[Stored items]
○ ○ ○

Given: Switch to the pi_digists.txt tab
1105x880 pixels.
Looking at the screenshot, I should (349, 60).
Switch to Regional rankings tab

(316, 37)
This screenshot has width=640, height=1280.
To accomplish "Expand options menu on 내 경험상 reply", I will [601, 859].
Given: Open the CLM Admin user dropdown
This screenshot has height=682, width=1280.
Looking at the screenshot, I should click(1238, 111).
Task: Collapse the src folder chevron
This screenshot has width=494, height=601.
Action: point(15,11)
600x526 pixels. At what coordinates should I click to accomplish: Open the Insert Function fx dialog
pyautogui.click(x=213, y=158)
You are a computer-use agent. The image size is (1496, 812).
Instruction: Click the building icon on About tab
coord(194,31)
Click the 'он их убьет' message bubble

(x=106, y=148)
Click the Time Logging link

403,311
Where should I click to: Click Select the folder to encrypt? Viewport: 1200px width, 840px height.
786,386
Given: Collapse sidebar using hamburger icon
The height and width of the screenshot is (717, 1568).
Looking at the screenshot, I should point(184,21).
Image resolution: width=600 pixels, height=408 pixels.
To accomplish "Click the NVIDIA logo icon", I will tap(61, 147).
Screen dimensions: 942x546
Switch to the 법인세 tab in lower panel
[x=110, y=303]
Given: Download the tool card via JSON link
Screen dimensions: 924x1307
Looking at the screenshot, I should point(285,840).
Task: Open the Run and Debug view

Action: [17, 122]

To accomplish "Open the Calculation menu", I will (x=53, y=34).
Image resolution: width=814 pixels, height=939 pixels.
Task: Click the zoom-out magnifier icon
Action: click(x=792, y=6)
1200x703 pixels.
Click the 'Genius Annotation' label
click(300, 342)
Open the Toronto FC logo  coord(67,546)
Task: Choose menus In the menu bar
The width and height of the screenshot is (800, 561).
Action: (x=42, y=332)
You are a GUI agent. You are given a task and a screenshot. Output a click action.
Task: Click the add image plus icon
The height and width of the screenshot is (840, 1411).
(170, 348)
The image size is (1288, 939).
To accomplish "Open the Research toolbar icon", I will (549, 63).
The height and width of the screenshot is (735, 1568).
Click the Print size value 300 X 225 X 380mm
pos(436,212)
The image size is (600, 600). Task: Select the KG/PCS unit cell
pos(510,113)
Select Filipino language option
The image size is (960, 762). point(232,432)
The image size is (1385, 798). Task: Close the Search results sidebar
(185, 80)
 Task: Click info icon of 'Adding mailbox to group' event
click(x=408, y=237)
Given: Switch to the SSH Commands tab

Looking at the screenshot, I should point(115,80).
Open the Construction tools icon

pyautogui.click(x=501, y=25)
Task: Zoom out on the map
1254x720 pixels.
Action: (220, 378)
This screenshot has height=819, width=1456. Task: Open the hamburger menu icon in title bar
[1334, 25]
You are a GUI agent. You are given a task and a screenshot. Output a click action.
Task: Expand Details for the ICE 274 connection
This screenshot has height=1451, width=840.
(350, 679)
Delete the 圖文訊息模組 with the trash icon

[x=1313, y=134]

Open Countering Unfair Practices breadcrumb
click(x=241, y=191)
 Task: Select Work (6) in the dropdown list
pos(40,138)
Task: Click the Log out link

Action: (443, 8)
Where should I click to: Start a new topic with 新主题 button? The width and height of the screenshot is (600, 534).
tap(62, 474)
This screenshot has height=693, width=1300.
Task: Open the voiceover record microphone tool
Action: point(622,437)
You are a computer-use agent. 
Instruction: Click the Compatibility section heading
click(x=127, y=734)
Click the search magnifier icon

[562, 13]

○ ○ ○

(WHAT THE TASK REQUIRES): Could every record be printed again exactly as it reads?

(ANSWER AREA):
Given: Switch to the pi_digists.txt tab
1105x880 pixels.
Looking at the screenshot, I should (349, 60).
Switch to Regional rankings tab

(316, 37)
This screenshot has width=640, height=1280.
To accomplish "Expand options menu on 내 경험상 reply", I will [601, 859].
Given: Open the CLM Admin user dropdown
This screenshot has height=682, width=1280.
Looking at the screenshot, I should click(1238, 111).
Task: Collapse the src folder chevron
This screenshot has width=494, height=601.
Action: point(15,11)
600x526 pixels. At what coordinates should I click to accomplish: Open the Insert Function fx dialog
pyautogui.click(x=213, y=158)
You are a computer-use agent. The image size is (1496, 812).
Instruction: Click the building icon on About tab
coord(194,31)
Click the 'он их убьет' message bubble

(x=106, y=148)
Click the Time Logging link

403,311
Where should I click to: Click Select the folder to encrypt? Viewport: 1200px width, 840px height.
786,386
Given: Collapse sidebar using hamburger icon
The height and width of the screenshot is (717, 1568).
Looking at the screenshot, I should point(184,21).
Image resolution: width=600 pixels, height=408 pixels.
To accomplish "Click the NVIDIA logo icon", I will tap(61, 147).
Screen dimensions: 942x546
Switch to the 법인세 tab in lower panel
[x=110, y=303]
Given: Download the tool card via JSON link
Screen dimensions: 924x1307
Looking at the screenshot, I should point(285,840).
Task: Open the Run and Debug view

Action: [17, 122]

To accomplish "Open the Calculation menu", I will (x=53, y=34).
Image resolution: width=814 pixels, height=939 pixels.
Task: Click the zoom-out magnifier icon
Action: click(x=792, y=6)
1200x703 pixels.
Click the 'Genius Annotation' label
click(300, 342)
Open the Toronto FC logo  coord(67,546)
Task: Choose menus In the menu bar
The width and height of the screenshot is (800, 561).
Action: (x=42, y=332)
You are a GUI agent. You are given a task and a screenshot. Output a click action.
Task: Click the add image plus icon
The height and width of the screenshot is (840, 1411).
(170, 348)
The image size is (1288, 939).
To accomplish "Open the Research toolbar icon", I will (549, 63).
The height and width of the screenshot is (735, 1568).
Click the Print size value 300 X 225 X 380mm
pos(436,212)
The image size is (600, 600). Task: Select the KG/PCS unit cell
pos(510,113)
Select Filipino language option
The image size is (960, 762). point(232,432)
The image size is (1385, 798). Task: Close the Search results sidebar
(185, 80)
 Task: Click info icon of 'Adding mailbox to group' event
click(x=408, y=237)
Given: Switch to the SSH Commands tab

Looking at the screenshot, I should point(115,80).
Open the Construction tools icon

pyautogui.click(x=501, y=25)
Task: Zoom out on the map
1254x720 pixels.
Action: (220, 378)
This screenshot has height=819, width=1456. Task: Open the hamburger menu icon in title bar
[1334, 25]
You are a GUI agent. You are given a task and a screenshot. Output a click action.
Task: Expand Details for the ICE 274 connection
This screenshot has height=1451, width=840.
(350, 679)
Delete the 圖文訊息模組 with the trash icon

[x=1313, y=134]

Open Countering Unfair Practices breadcrumb
click(x=241, y=191)
 Task: Select Work (6) in the dropdown list
pos(40,138)
Task: Click the Log out link

Action: (443, 8)
Where should I click to: Start a new topic with 新主题 button? The width and height of the screenshot is (600, 534).
tap(62, 474)
This screenshot has height=693, width=1300.
Task: Open the voiceover record microphone tool
Action: point(622,437)
You are a computer-use agent. 
Instruction: Click the Compatibility section heading
click(x=127, y=734)
Click the search magnifier icon

[562, 13]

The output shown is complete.